1. The analogy between Artificial neural networks and the Human Brain is resulting in the rise of new technologies -
The analogy between Artificial neural networks and the human brain has been a controversial topic ever since. Some neuroscientists and engineers believe that the analogy exists while many don't. And the reason why some think that it doesn't is that our brain neurons are relatively more complex in structure and functioning than a deep neural network. To date, it has not been confirmed that it works the same, but again we invent what we imagine. Our receptors sense the surrounding information and send it to the neurons, the neurons process it, and then our Brain knows what message was. A neuron in the Deep Neural Network works similarly; it takes inputs, the process of computation takes place, there is an activation function, and thus, a single output is generated, taking into consideration multiple inputs. Though the debate exists, the analogy is important because we humans always try to do the impossible. Recently it was in the news all over the world that Microsoft has invested 1 billion dollars in Elon musk's OpenAI, where they are trying to duplicate the Human Brain. This has given rise to many emerging technologies like Computational Neuroscience, Brain Pathway Duplication, Convolutional Neural Networks, Robotics, and the list goes on. Open AI's Brain duplication itself is a new Emerging Technology.
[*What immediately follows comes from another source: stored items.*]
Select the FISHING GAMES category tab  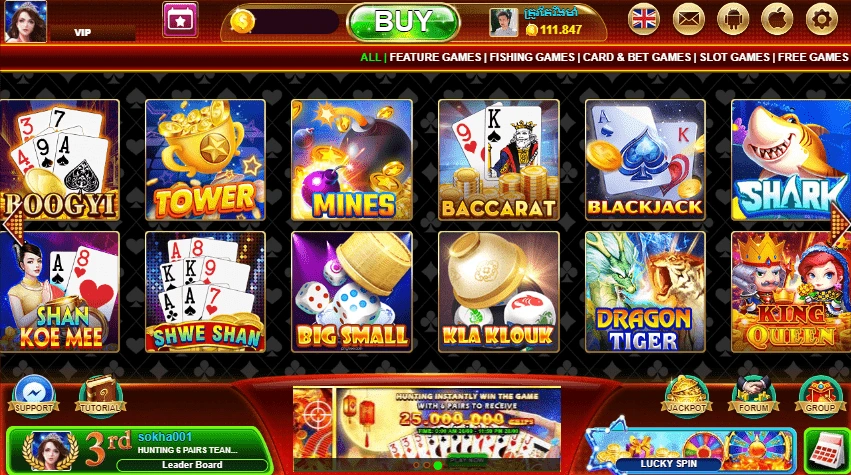(x=532, y=57)
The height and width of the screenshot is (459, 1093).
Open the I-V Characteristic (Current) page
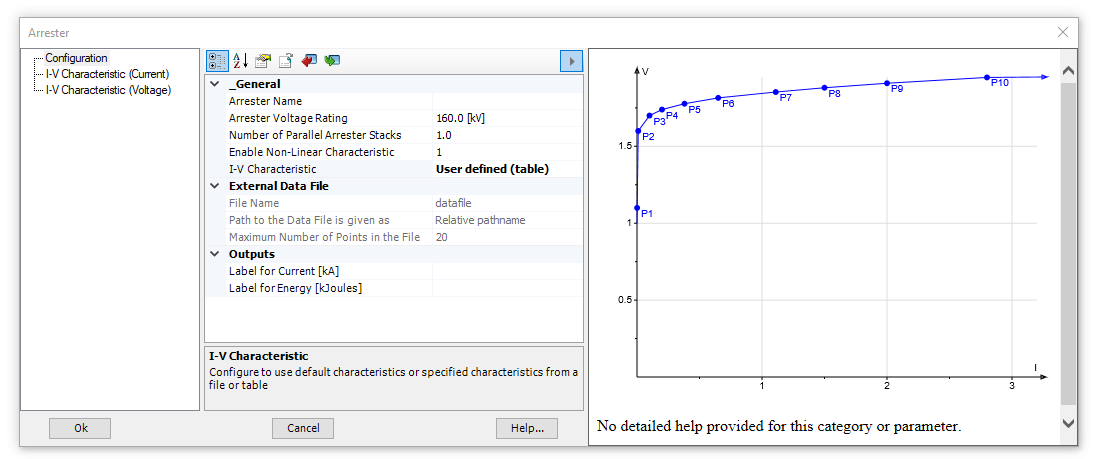pos(107,74)
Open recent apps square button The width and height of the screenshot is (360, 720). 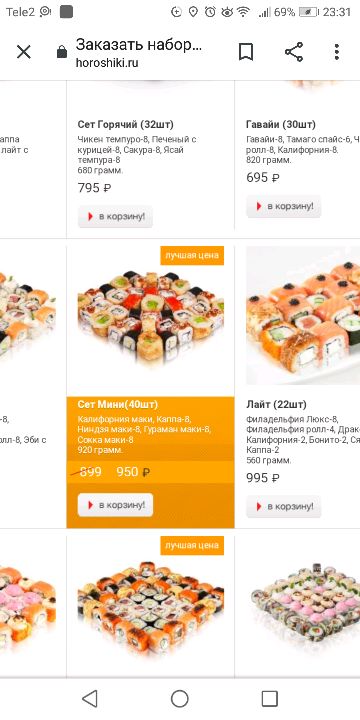click(270, 698)
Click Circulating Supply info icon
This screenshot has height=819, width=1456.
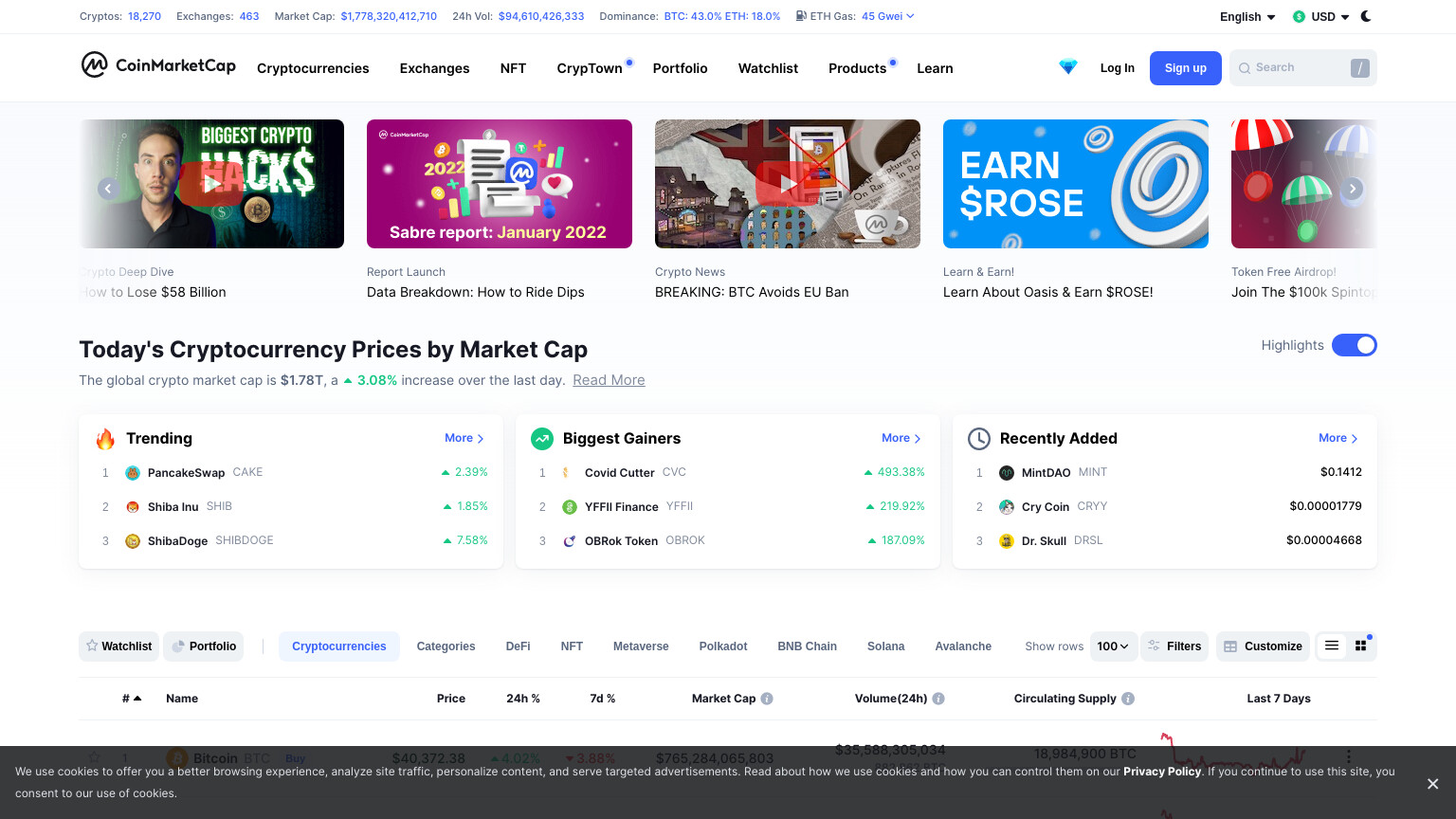coord(1128,699)
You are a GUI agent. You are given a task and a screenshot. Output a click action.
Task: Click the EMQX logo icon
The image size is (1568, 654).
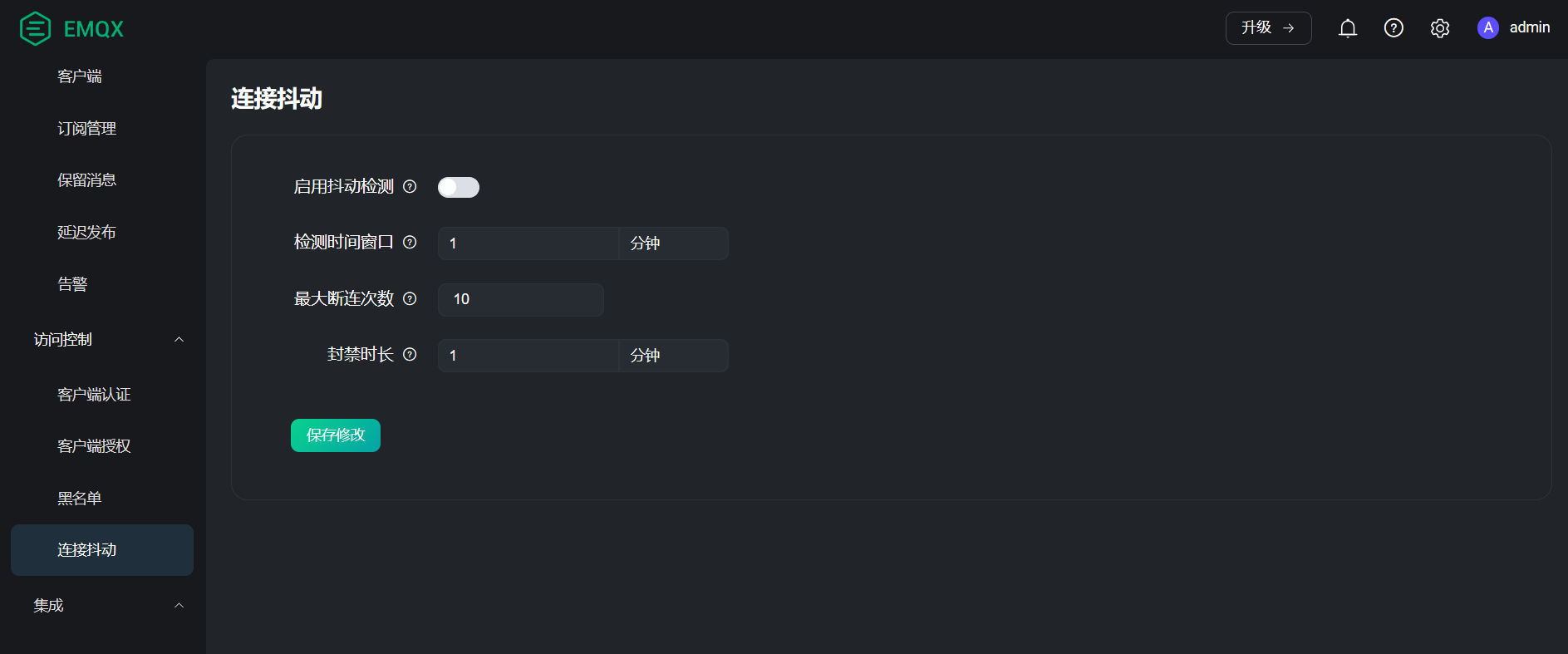35,28
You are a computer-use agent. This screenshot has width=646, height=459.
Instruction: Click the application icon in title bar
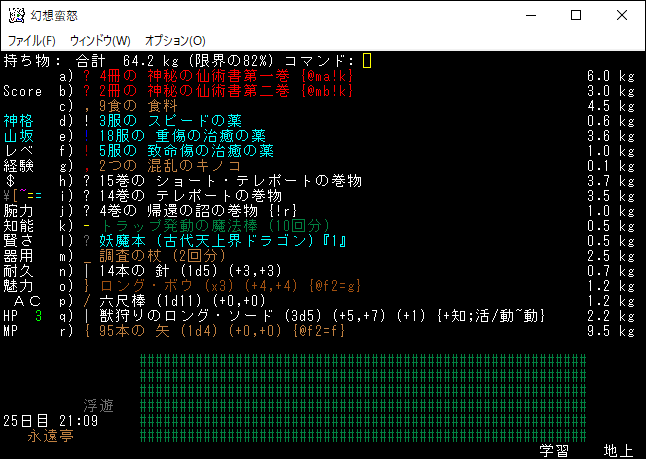[17, 15]
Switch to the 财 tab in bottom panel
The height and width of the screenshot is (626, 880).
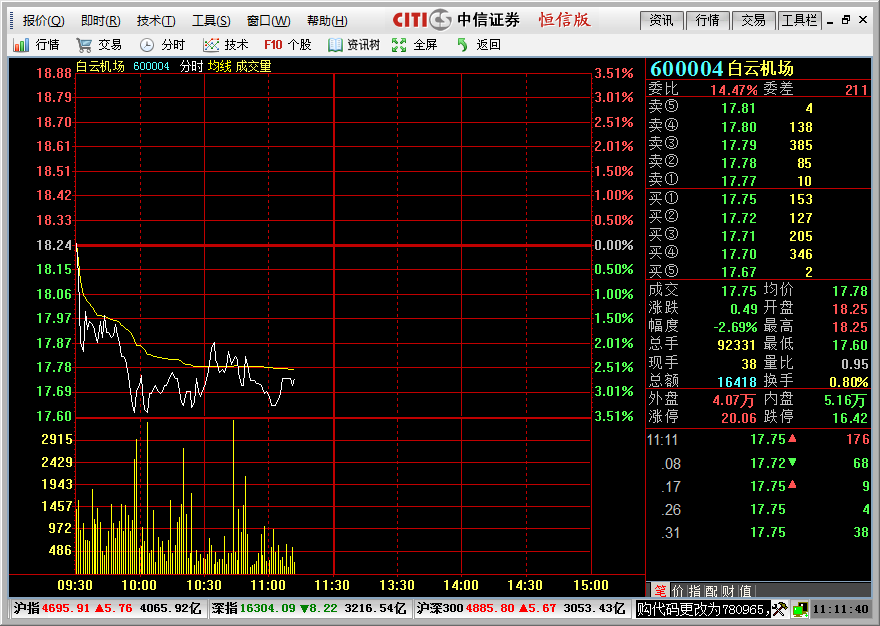[728, 591]
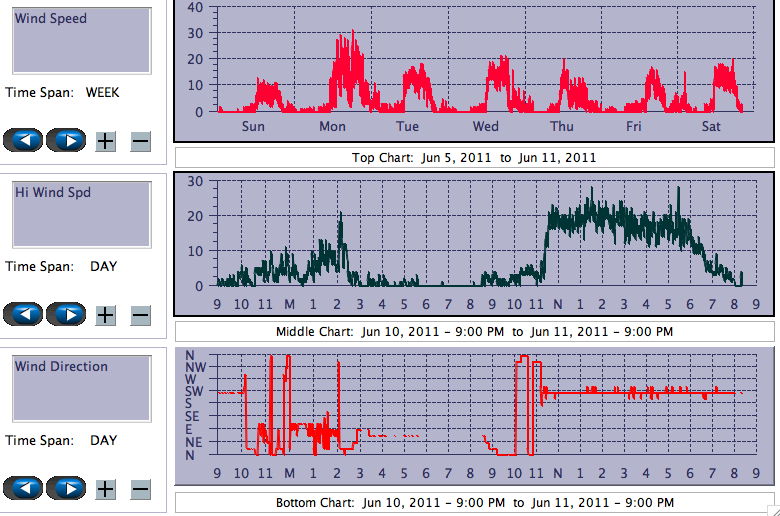The image size is (780, 516).
Task: Advance forward on Hi Wind Spd chart
Action: 66,314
2. Analogy Between philosophy and History with machine learning -
A research scholar of Stanford University, Adrienne Mayor, has written about ancient Robots and the use of Artificial Intelligence in her book 'Gods and Robots: Myths, Machines, and Ancient Dreams of Technology.' Many scientists like her believe that Artificial Intelligence and Machine Learning were always a part of our ancient culture. It was believed that Leonardo da Vinci was centuries ahead of his time concerning technology. Emerging Technologies being discovered today have already been discovered by our people back in History. If one analyzes Human History with reasonable accuracy, it will prove that human intelligence and artificial intelligence are more alike than we think.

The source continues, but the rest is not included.